ALEXANDRA NICLOU, then a graduate student at University of Notre Dame Notre Dame, Indiana, was awarded funding in August 2020 to aid research on ‘”Cold adaptation in a tropical sample? Measuring the metabolic cost of BAT thermogenesis and its association with blood glucose in Samoa,’ supervised by Dr. Cara Ocobock. This dissertation project investigated the metabolic effects of brown adipose tissue (BAT), a heat-producing tissue activated at cold exposure in 100 adults (59 women, 41 men) between 31-54 years old from Apia, Samoa, a warm climate area with little temperature fluctuations year round. The study inferred BAT activity by comparing metabolic rate or the numbers of calories burned and body heat dissipation between room temperature and cold exposure.
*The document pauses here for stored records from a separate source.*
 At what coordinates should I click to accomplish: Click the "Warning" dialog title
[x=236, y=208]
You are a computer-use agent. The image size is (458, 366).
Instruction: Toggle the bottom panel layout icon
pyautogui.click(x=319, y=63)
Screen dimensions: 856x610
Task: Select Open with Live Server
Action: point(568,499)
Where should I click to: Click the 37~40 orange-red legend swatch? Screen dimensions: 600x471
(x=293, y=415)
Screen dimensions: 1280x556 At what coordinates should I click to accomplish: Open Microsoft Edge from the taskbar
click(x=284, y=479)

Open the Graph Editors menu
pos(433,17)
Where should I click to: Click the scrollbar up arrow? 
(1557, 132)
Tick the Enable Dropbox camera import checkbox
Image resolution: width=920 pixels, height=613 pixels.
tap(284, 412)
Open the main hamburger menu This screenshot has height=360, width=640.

Despite no changes in metabolic rate between exposure, BAT was inferred as changes in temperature at the supraclavicular area (BAT location) were significantly smaller compared to changes at the sternum (non-BAT location) between room temperature and cold exposure. Furthermore, substrate metabolism, fasting glucose, and cholesterol levels were compared before and after the cooling phase. While cholesterol levels did not change upon inferred BAT activation, fasting glucose levels and the substrate metabolism index decreased after cooling. These results suggest that when activated BAT relies on both glucose and lipids for fuel. This project’s findings demonstrate that BAT may be found across all populations, independent of climate and adds to the increased understanding of the potential beneficial effects of BAT on type II diabetes and other metabolic syndrome risks.